● Problem statement
Write down exactly the lines from the one with "Bakeware (90, 732)" to the end of the data, first and last included, and no others.

Extracted records
——

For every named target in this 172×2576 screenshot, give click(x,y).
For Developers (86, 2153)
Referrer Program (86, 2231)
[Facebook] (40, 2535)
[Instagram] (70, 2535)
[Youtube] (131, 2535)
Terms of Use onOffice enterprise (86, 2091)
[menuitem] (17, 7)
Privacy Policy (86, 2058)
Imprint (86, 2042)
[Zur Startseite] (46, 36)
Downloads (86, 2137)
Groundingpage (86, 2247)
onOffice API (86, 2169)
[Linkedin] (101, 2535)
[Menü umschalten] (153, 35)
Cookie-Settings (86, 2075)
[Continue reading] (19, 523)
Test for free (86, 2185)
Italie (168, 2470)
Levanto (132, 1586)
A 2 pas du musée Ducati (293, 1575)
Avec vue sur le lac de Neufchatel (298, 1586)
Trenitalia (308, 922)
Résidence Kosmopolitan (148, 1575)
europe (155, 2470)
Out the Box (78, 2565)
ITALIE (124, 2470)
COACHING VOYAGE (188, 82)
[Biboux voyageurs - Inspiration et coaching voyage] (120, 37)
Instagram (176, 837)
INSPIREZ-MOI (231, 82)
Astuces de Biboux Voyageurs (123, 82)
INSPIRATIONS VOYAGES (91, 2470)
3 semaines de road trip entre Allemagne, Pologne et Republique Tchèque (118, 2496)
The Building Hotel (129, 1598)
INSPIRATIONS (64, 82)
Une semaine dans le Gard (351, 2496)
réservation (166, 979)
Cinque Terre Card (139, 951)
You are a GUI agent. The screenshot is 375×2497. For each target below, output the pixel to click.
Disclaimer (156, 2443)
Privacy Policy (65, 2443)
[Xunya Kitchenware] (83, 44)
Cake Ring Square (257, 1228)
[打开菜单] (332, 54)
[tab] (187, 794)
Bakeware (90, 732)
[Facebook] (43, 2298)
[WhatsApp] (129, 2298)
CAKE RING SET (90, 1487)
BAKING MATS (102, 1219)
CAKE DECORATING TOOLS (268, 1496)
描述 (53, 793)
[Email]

——

● Final answer
Bakeware (90, 732)
[Facebook] (43, 2298)
[WhatsApp] (129, 2298)
CAKE RING SET (90, 1487)
BAKING MATS (102, 1219)
CAKE DECORATING TOOLS (268, 1496)
描述 (53, 793)
[Email]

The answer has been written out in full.